Data visualization for survey data

blog

ggplot2

Many tutorials online are about general data visualization. This post aims to showcase some tricks for survey data

Author

Jihong Zhang

Published

July 4, 2023

1 Question

I am looking for R package than can analyze big data of survey.

2 R package - survey

The survey package in R is designed specifically for analysis of data from complex surveys. It provides functions for descriptive statistics and general regression models for survey data that includes design features such as clustering, stratification, and weighting.

Here are some of the core features of the survey package:

Descriptive Statistics: The package provides functions for computing descriptive statistics on survey data, including mean, total, and quantiles.
Regression Models: The package provides a variety of model fitting functions for binary and multi-category response, count data, survival data, and continuous response.
Design Effects: It allows calculation of design effects for complex survey designs.
Post-stratification and Raking: The package allows for adjusting the sampling weights to match known population margins.
Subpopulation Analysis: It includes functions for correctly handling analyses that are limited to a subset of the population (a subpopulation).
Variance Estimation: The survey package supports multiple methods of variance estimation, including Taylor series linearization, replication weights, and subbootstrap.

Remember that before you can use these functions, you will need to define a survey design object that specifies the features of your survey’s design (like the sampling method, strata, clustering, and weights).

Here’s an example of how you might use it to calculate the mean of a variable from a survey:

⌘+C

# Load the necessary package
library(survey)

mydata <- iris

# Define the survey design
des <- svydesign(ids = ~1, data = mydata, weights = ~Sepal.Length)

# Calculate the mean of a variable
mean <- svymean(~Species, design = des)

mean

Note

`variables`	Formula or data frame specifying the variables measured in the survey. If `NULL`, the `data` argument is used.
`ids`	Formula or data frame specifying cluster ids from largest level to smallest level, `~0` or `~1` is a formula for no clusters.
`probs`	Formula or data frame specifying cluster sampling probabilities

Please replace mydata, weight, and variable with your actual data frame, weight column, and the variable you’re interested in, respectively.

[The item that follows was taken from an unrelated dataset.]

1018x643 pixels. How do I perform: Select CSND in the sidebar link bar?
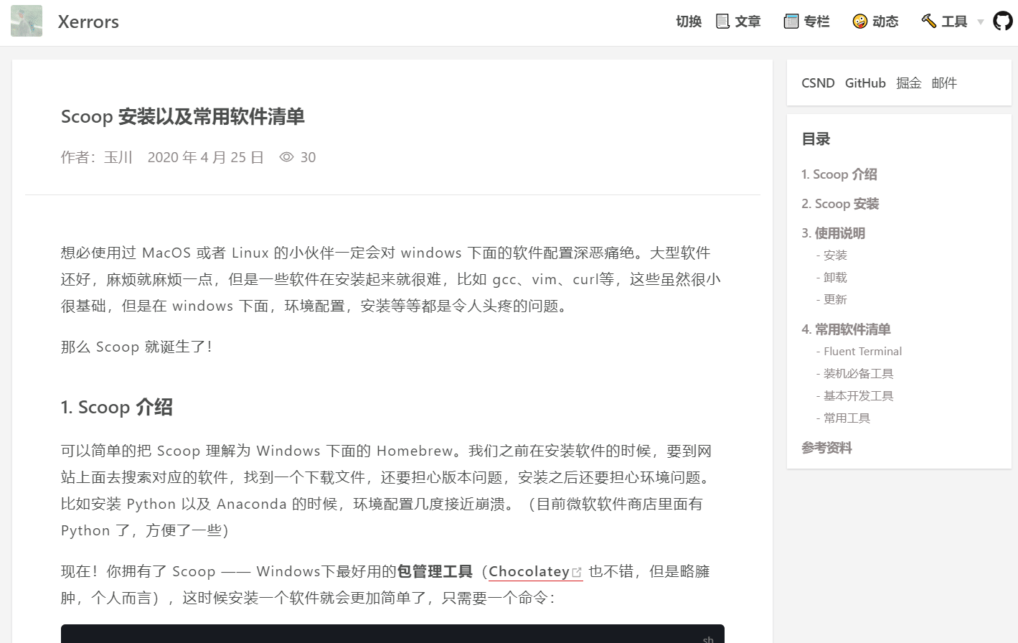[x=817, y=83]
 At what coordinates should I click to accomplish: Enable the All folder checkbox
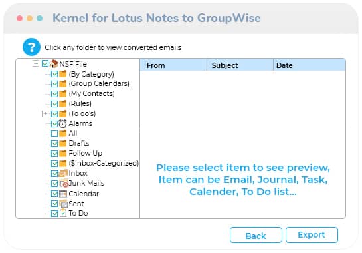tap(54, 134)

Remember, working with survey data can be complex due to the design features of surveys. The survey package in R provides a robust set of tools for dealing with this complexity.

3 An empirical example

The example I used here is a tody data exacted from a real data about eating disorders. The sample size is 500.

The measurement data contains 12 items, each ranging from 0 to 3. The demographic data contains 6 variables: age, gender, race, birthplace, height, weight. The very first thing is to visualize the characteristics of the samples to have a big picture of respondents.

⌘+C

knitr::opts_chunk$set(echo = TRUE, message=FALSE, warnings=FALSE, include = TRUE)
library(here)
library(glue)
library(readr)
library(bruceR)
library(xtable)
library(survey)
library(formattable) # format styles of table 
library(reshape2)
library(tidyverse)
library(ggtext) 
library(kableExtra)
options(knitr.kable.NA = '')
mycolors = c("#4682B4", "#B4464B", "#B4AF46", 
             "#1B9E77", "#D95F02", "#7570B3",
             "#E7298A", "#66A61E", "#B4F60A")
softcolors = c("#B4464B", "#F3DCD4", "#ECC9C7", 
               "#D9E3DA", "#D1CFC0", "#C2C2B4")
mykbl <- function(x, ...){
  kbl(x, digits = 2, ...) |> kable_styling(bootstrap_options = c("striped", "condensed")) }

⌘+C

datList <- readRDS(here::here("posts/2023-07-04-data-visualization-for-survey-data/Example_Data.RDS"))
str(datList)

3.1 Descriptive statistics

We can use multiple R tools for descriptive statistics. bruceR is one of them.

⌘+C

description <- datList$description
bruceR::Freq(dplyr::select(description, gender:birthplace), 
             varname = "gender")

⌘+C

freqTblVars = c("gender", "race", "birthplace")
freqTable <- function(tbl, var) {
  tbl |> as.data.frame() |> 
    tibble::rownames_to_column("Levels") |> 
    dplyr::mutate(Variable = var)
}
freqTableComb = NULL
for (var in freqTblVars) {
  tbl = bruceR::Freq(dplyr::select(description, gender:birthplace), varname = var)
  freqTableComb = rbind(freqTableComb, freqTable(tbl = tbl, var = var))
  freqTableComb <- freqTableComb |> 
    relocate("Variable")
}

⌘+C

mykbl(freqTableComb)

Or we can use survey package for descriptive analysis

⌘+C

library(survey)
dexample = svydesign(ids = ~1,
                     data = datList$measurement)
summary(dexample)

## summay statistics for all measurement indicators
vars <- colnames(datList$measurement)
svymean(make.formula(vars), design = dexample, na.rm = TRUE)
svytotal(make.formula(vars), design = dexample, na.rm = TRUE)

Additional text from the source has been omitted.